According to Gillespie, the possibility that Earhart and navigator Fred Noonan might have made an emergency landing on the flat coral reef is supported by a number of artifacts which, combined with archival research, strongly point to a castaway presence on the remote island.
‘Broken shards from several glass containers have been recovered from the Seven Site, the archaeological site on the southeast end of Nikumaroro that fits the description of where the partial skeleton of a castaway was discovered in 1940,’ Gillespie told Discovery News.
The skeletal remains were found in what appeared to had been a castaway's camp, where researchers also discovered a man’s shoe, part of a woman’s shoe, remnants of a fire, and animal bones.

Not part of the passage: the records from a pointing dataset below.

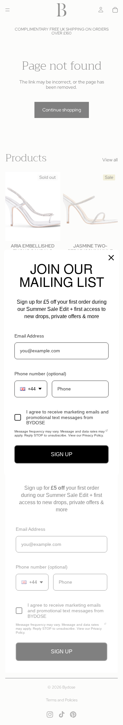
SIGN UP (61, 454)
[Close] (111, 258)
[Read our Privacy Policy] (107, 432)
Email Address (29, 336)
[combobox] (30, 389)
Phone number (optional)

All of these artifacts, however, have seen been lost.
Not all the finds collected from the spot on Nikumaroro known as Seven Site have been attributed to the possible presence of a castaway.

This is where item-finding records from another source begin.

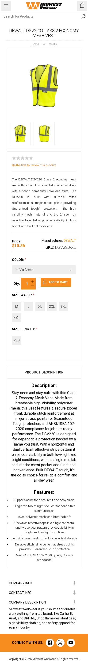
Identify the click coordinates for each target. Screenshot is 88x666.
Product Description (44, 372)
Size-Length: (23, 329)
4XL (16, 318)
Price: (16, 241)
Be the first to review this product (34, 165)
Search (83, 16)
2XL (52, 306)
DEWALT (70, 240)
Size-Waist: (22, 295)
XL (40, 306)
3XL (63, 306)
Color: (18, 260)
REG (17, 340)
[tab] (44, 372)
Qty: (16, 284)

Uninhabited: Skeletal remains were found on Nikumaroro Island in the Pacific Ocean in 1940, but have since been lost
‘For example, the top of a war-time Coke bottle and pieces of what was probably a large salt shaker of a style used by the U.S. military are almost certainly relics of one or more U.S. Coast Guard target shooting forays,’ Gillespie said.
However, two glass bottles dating from the 1930s that were found in what had been a small campfire appear to support the castaway theory.
‘The bottoms of both bottles are melted but the upper portions, although shattered, are not heat-damaged — implying that the bottles once stood upright in the fire. A length of wire found in the same spot has been twisted in such a way as to serve as a handle for holding a bottleneck,’ said Gillespie.
According to the head of TIGHAR, it is possible that whoever was on the island used the bottles to boil seawater to make it drinkable.
Some of the recovered items contained products generally used only by women. Laboratory analysis of remnants of the contents in a three-ounce bottle show a close match to Campana Italian Balm, a hand lotion made in Batavia, Illinois, that was popular in the 1930s.
However, the most intriguing of the Seven Site artifacts appears to be the small cream jar.
Pioneer: Earhart made history by becoming the first woman to complete a solo flight across the Atlantic Ocean in 1932
So far, the researchers have not been able to match the exact size of the artifact jar to a known jar of Dr. Berry's ointment.
More important than the exact contents of the jar, however, is the fact that four of the broken pieces of the container were found together, while the fifth piece was discovered about 65 feet away near the bones of a turtle.
According to Gillespie, that piece of glass shows evidence of secondary use as a cutting or slicing tool.
‘The bottles and other artifacts we have found at the Seven Site tell a fascinating, but still incomplete, story of ingenuity, survival, and, ultimately, tragedy. Whether it is Amelia Earhart's story remains to be seen,’ Gillespie said.
Earhart gained international fame after becoming the first woman to cross the Atlantic as part of a team in 1928, although she did not pilot the plane herself.
Five years later, Earhart made history when she completed a solo flight from Newfoundland to Ireland in her single engine Lockheed Vega 5B, for which she received the Distinguished Flying Cross from the U.S. Congress.